Beginning with the first line of the entries below, quote each line until you reach and include the line with "Given: Select Project Facets in the sidebar".

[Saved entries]
----

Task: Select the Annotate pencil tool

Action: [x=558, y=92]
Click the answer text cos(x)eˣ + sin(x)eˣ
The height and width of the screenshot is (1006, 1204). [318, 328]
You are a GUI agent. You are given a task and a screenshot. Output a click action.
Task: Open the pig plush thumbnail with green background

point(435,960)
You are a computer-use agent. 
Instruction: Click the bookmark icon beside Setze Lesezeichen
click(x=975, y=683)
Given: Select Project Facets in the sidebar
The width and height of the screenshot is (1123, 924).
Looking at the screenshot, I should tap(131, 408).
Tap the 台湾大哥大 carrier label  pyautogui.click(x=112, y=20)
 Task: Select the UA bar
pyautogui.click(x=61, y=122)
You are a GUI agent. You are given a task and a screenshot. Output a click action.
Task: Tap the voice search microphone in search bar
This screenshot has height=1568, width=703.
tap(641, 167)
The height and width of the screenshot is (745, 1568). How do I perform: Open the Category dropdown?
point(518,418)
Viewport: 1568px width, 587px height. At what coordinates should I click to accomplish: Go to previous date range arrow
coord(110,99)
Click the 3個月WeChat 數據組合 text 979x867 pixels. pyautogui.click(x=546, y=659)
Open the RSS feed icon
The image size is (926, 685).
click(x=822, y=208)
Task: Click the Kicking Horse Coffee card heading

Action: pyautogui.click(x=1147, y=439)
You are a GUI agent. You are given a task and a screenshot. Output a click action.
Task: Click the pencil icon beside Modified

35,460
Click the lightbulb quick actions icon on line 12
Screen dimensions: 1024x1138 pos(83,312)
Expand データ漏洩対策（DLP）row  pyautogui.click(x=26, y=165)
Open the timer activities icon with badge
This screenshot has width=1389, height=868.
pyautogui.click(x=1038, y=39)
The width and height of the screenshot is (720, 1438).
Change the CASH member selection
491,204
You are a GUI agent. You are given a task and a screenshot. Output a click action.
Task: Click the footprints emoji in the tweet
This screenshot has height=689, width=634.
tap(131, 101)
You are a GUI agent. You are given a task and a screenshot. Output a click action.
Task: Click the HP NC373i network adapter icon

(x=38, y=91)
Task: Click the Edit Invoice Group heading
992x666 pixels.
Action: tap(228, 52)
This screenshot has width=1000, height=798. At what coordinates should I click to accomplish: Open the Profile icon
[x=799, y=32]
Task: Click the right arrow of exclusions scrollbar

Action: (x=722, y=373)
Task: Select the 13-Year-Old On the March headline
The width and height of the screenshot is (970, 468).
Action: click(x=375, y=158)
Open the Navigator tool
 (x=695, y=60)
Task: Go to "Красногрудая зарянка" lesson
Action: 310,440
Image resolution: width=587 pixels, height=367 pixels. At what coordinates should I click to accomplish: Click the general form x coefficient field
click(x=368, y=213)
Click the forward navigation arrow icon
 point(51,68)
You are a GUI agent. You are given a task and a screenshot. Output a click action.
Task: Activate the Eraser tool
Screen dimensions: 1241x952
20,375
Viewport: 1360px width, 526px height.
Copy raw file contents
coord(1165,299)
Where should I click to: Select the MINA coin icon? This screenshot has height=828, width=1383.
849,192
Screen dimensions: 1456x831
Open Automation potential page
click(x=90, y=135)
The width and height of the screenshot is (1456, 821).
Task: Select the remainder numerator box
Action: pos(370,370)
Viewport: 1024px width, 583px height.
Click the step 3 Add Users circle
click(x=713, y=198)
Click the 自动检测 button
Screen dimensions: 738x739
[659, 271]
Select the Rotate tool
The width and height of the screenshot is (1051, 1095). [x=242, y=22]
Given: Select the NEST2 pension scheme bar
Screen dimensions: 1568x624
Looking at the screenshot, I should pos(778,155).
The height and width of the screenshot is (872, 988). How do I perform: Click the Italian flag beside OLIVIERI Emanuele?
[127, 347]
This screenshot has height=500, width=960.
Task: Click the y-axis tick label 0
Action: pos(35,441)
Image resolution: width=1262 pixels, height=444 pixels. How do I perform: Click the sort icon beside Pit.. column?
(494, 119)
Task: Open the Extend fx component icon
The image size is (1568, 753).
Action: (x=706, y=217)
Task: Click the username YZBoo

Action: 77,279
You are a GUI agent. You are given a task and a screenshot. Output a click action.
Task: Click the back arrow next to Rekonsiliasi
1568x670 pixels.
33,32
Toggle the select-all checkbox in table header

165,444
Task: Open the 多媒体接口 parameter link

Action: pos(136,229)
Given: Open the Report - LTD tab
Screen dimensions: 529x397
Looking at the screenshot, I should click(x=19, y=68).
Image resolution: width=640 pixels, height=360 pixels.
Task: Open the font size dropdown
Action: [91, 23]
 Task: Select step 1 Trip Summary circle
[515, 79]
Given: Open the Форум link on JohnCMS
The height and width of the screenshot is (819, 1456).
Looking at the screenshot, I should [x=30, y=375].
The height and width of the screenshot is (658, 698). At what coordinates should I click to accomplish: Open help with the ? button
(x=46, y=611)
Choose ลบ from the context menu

----

## Task answer
Task: Select the Annotate pencil tool

Action: [x=558, y=92]
Click the answer text cos(x)eˣ + sin(x)eˣ
The height and width of the screenshot is (1006, 1204). [318, 328]
You are a GUI agent. You are given a task and a screenshot. Output a click action.
Task: Open the pig plush thumbnail with green background

point(435,960)
You are a computer-use agent. 
Instruction: Click the bookmark icon beside Setze Lesezeichen
click(x=975, y=683)
Given: Select Project Facets in the sidebar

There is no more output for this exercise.